→ **RECORDS FOR THIS TASK**:
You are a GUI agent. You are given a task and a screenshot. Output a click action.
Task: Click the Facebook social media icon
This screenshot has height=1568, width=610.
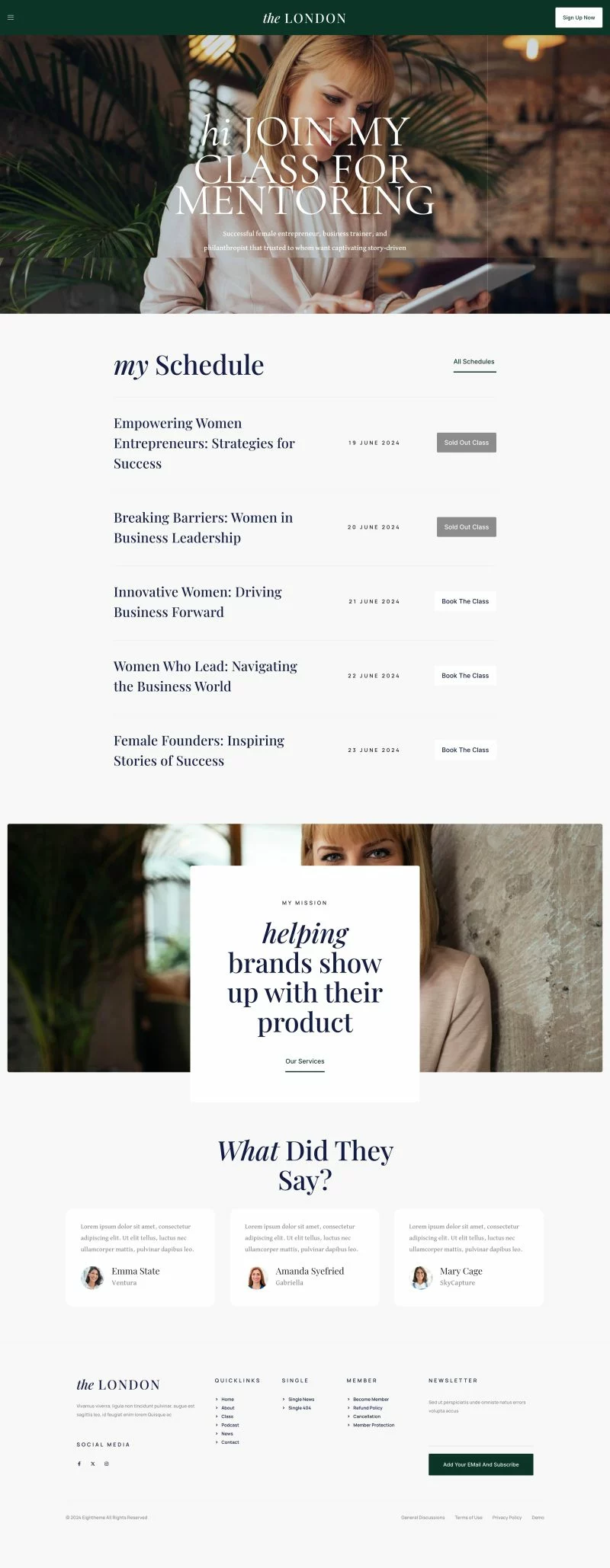(79, 1464)
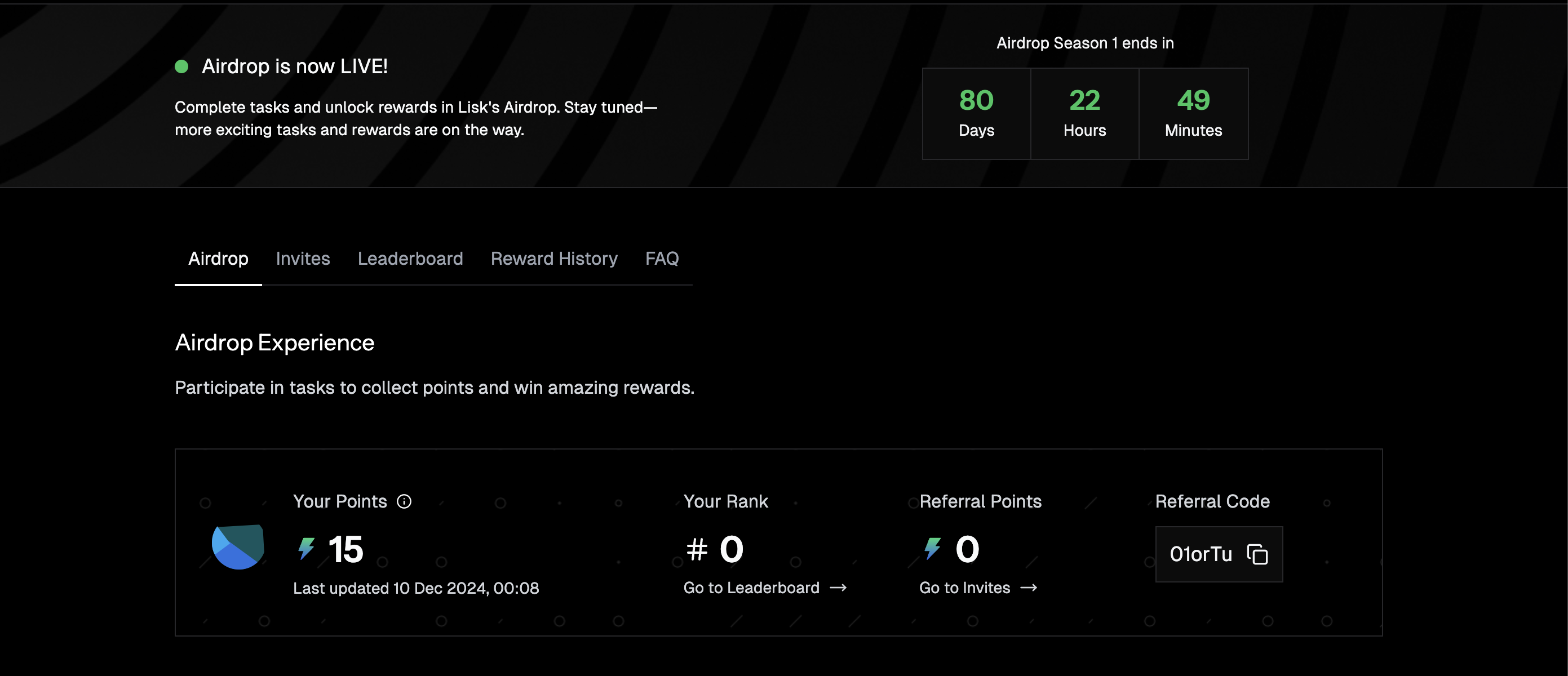This screenshot has width=1568, height=676.
Task: Select the Airdrop tab
Action: [x=218, y=259]
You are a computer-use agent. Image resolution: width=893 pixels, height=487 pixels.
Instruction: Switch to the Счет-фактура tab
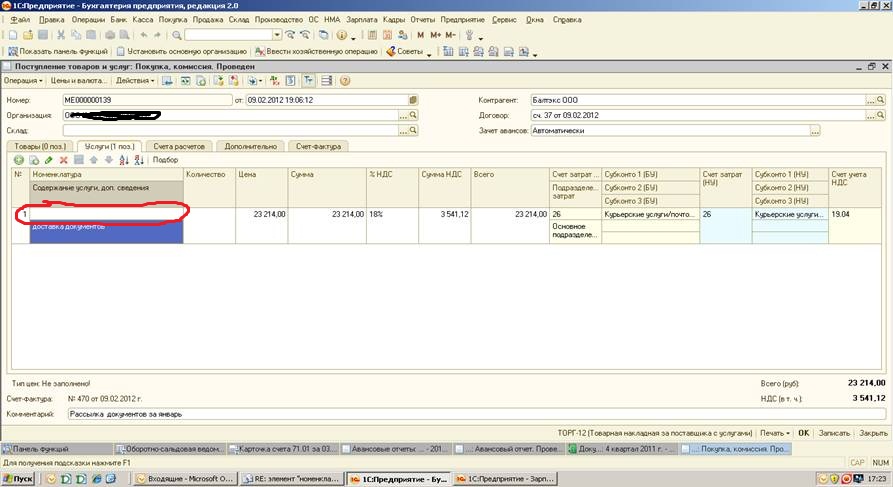[x=318, y=146]
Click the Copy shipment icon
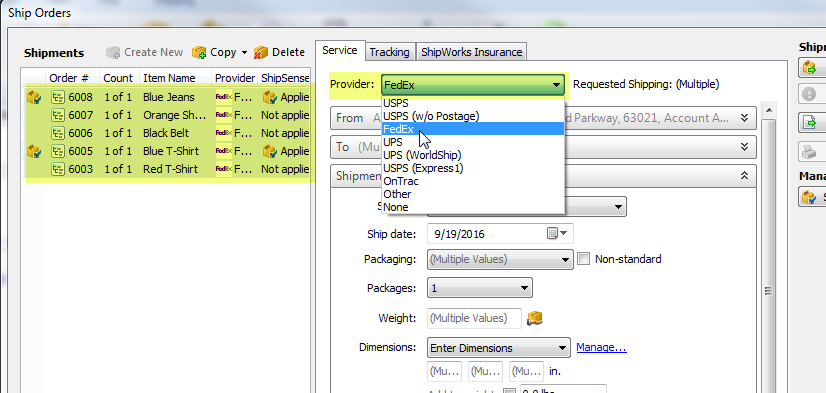The width and height of the screenshot is (826, 393). 199,52
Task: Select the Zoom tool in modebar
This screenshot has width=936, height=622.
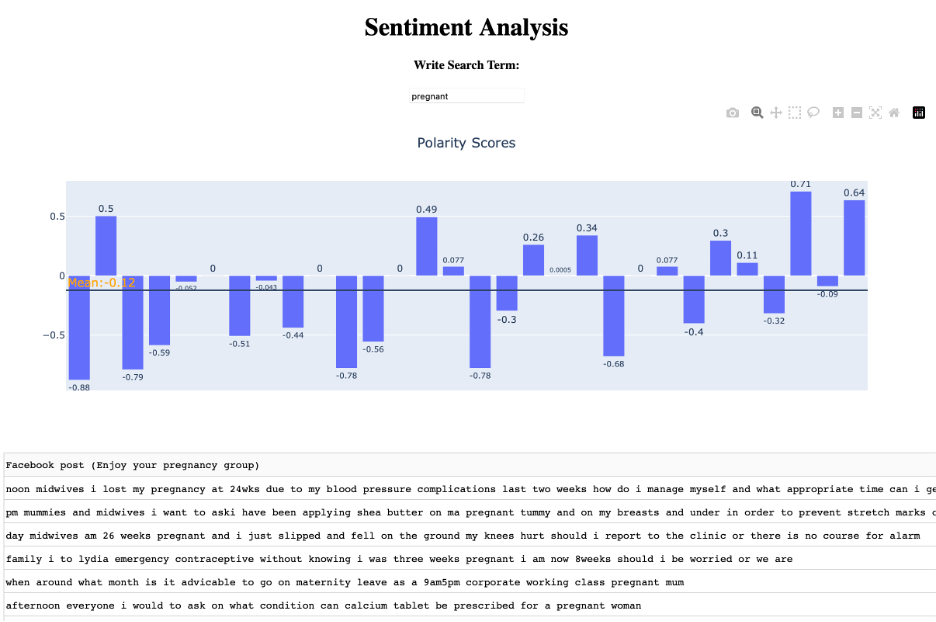Action: [757, 113]
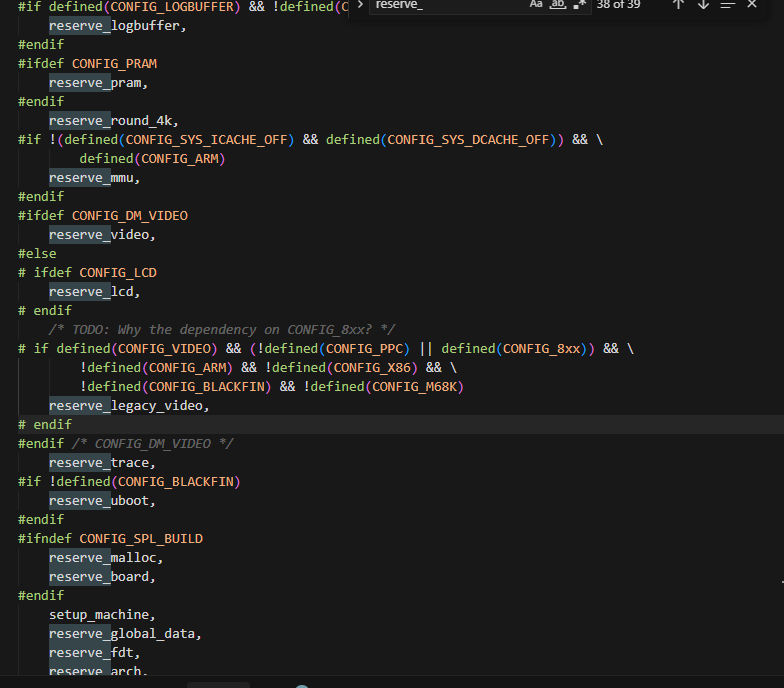Click the TODO comment about CONFIG_8xx
This screenshot has height=688, width=784.
click(221, 330)
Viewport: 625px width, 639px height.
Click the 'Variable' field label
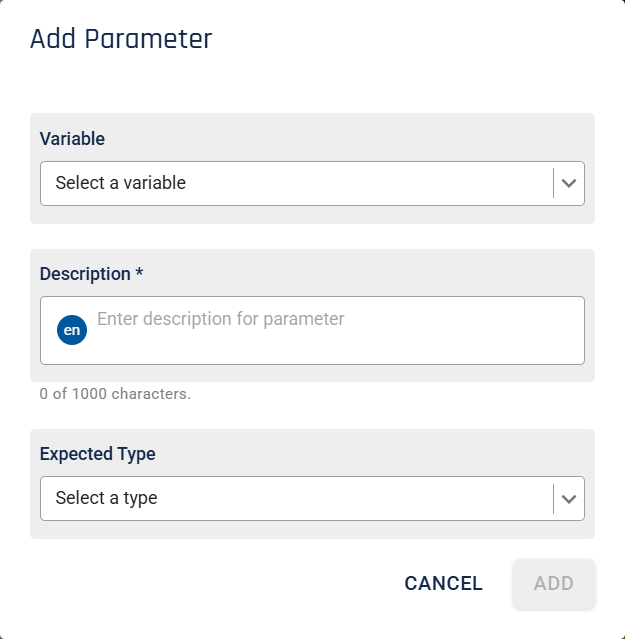72,139
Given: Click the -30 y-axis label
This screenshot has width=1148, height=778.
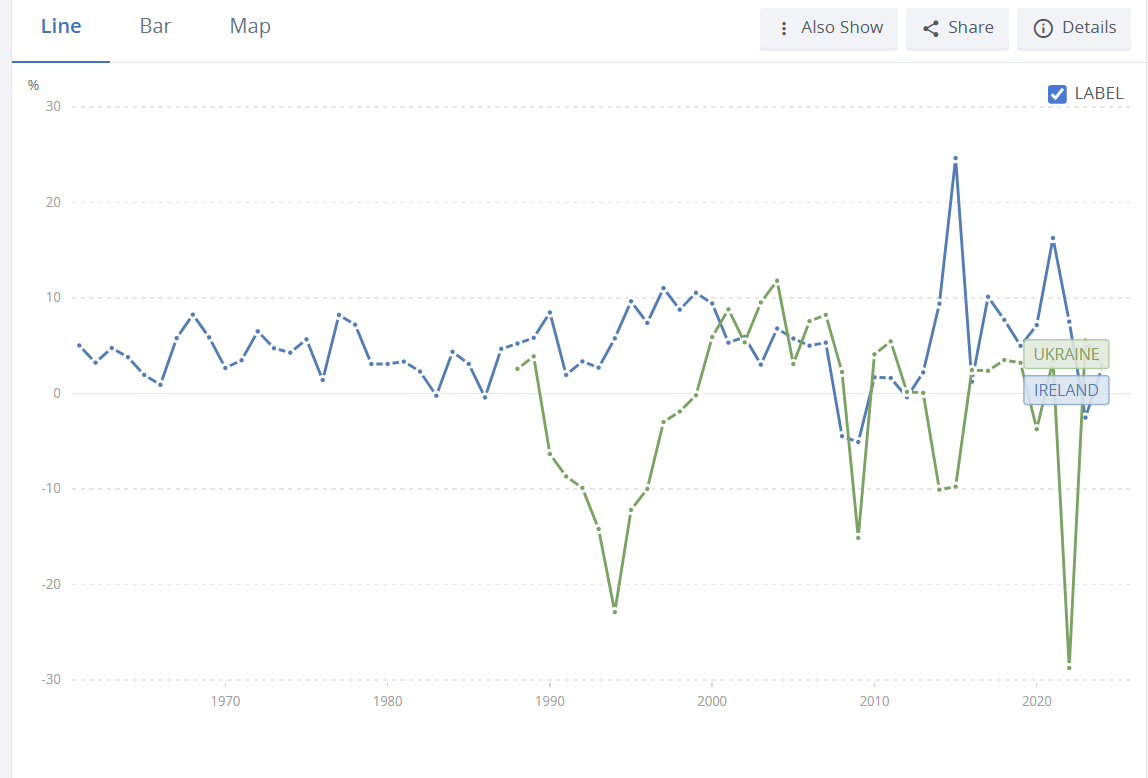Looking at the screenshot, I should tap(50, 680).
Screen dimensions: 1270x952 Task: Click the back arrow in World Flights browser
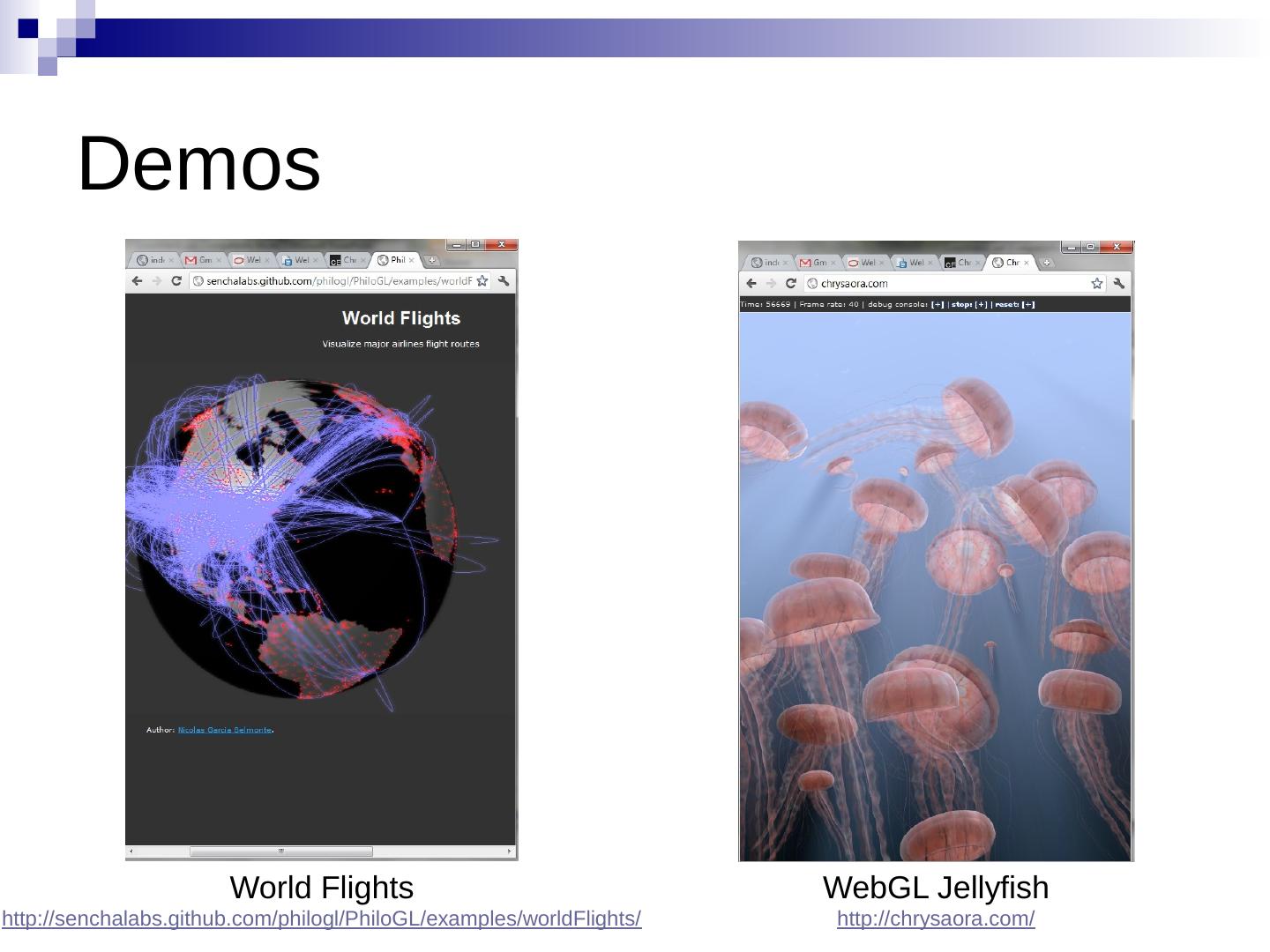tap(137, 281)
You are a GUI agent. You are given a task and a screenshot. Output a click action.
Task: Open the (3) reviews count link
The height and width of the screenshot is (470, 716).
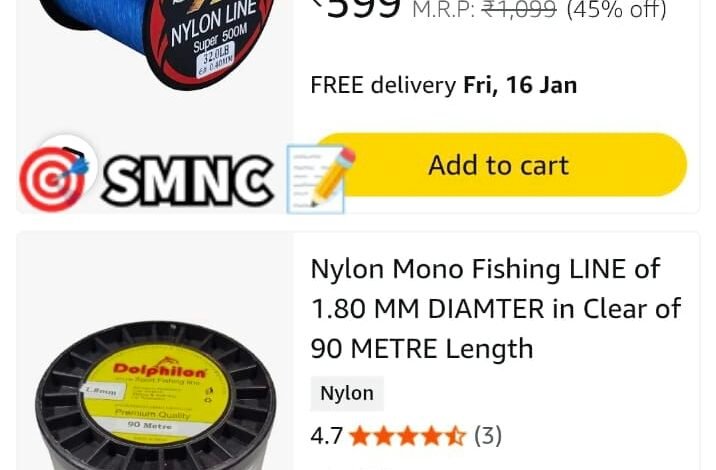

→ **WORK REQUEST**:
The copy should hold exactly the lines from the one containing "Given: Click the -30 y-axis label" through the final line of the records above, both ends included, and no picture.

→ **EXERCISE RESULT**:
Given: Click the -30 y-axis label
This screenshot has width=1148, height=778.
Looking at the screenshot, I should tap(50, 680).
Screen dimensions: 1270x952 Task: Click the back arrow in World Flights browser
tap(137, 281)
You are a GUI agent. You are given a task and a screenshot. Output a click action.
Task: Open the (3) reviews count link
The height and width of the screenshot is (470, 716).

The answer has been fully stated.